Et non ! pour le chrétien Dieu n’est pas Dieu mais Père, Fils et Saint-Esprit. Voilà donc votre problème : votre incapacité à admettre que le monthéisme puisse recouvrir des conceptions bien différentes...
Pourquoi tant de virulence l’ami ? Parce ce qu’il y aurait dans le style chrétien comme un grain de sable qui ne le laisserait pas se couler dans une autre fondation ?
On arrêtera donc les querelles stériles quand on commencera par admettre que le Dieu des chrétiens et Celui des musulmans n’est pas le même. C’est alors qu’un dialogue authentique pourra s’ouvrir. Mais pour ce faire, il faut que du côté musulman on cesse de vouloir récupérer les traditions en une totalisation et que du côté chrétien on assume son identité...
Le fait que vous trouviez les contradictions de la tradition chrétienne au sein même des écritures comme étant le signe d’une absence de pertinence montre bien que vous défendez un autre type de théologie où Dieu ne parle pas aux hommes à la manière des hommes comme y insiste le cathéchisme catholique.

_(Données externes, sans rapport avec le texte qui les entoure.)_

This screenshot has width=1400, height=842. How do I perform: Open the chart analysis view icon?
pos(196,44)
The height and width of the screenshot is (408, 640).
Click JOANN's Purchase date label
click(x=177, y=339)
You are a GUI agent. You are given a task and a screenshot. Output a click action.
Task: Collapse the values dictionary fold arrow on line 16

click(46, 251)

Pour un chrétien, Dieu ne donne pas la Bible aux hommes mais son Esprit fonde d’abord une communauté et c’est d’elle que, plus tard, sont issues les écritures...
L’article commet dès le départ l’erreur fondamentale qui consiste à placer les deux textes sur le même pied. Car la Bible et le Coran n’ont pas la même portée herméneutique.

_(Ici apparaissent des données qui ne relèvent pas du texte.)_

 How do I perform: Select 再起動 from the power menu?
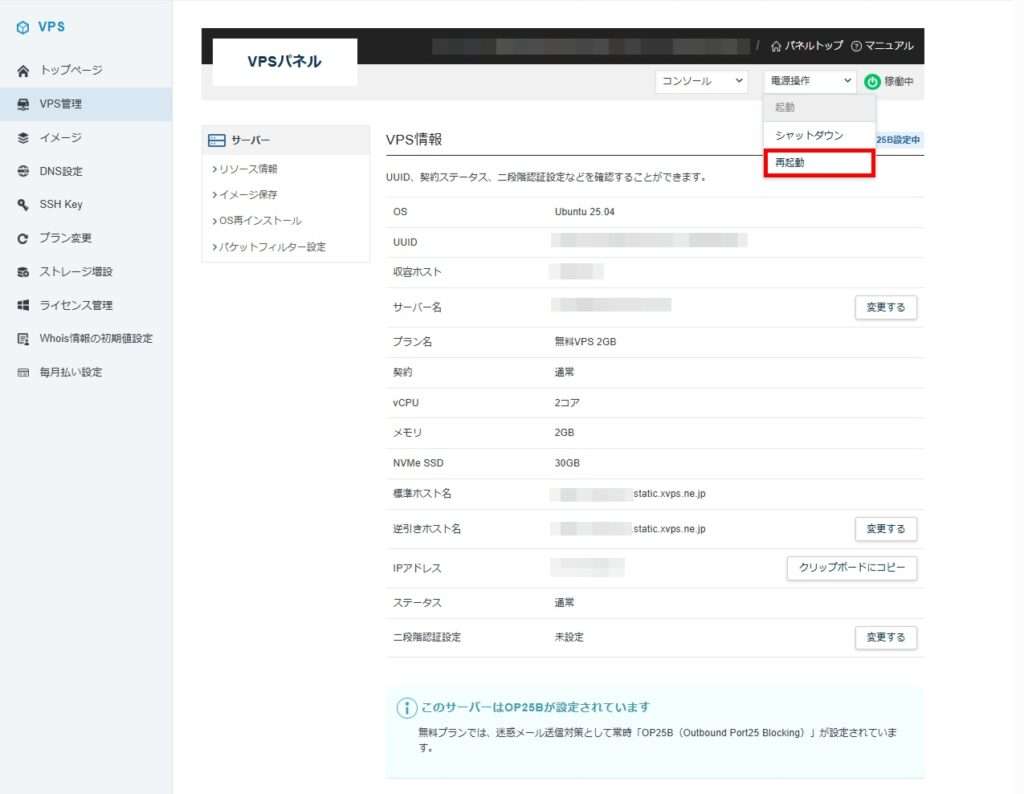[x=819, y=162]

Le Coran, c’est la Parole de Dieu qui tombe du ciel comme la pluie : il s’agit d’un cadeau objectif dont le jeu de la langue seul offre la possibilité d’un peu d’interprétation.
La Bible n’est Parole de Dieu qu’en vertu de l’Alliance, c’est-à-dire dans la mesure seule où elle passe entre les mains de l’homme : elle est donc d’ores et déjà interprétation et en appelle indéfiniment à son retravail. De sa conservation surgira ainsi la nécessité d’une actualisation.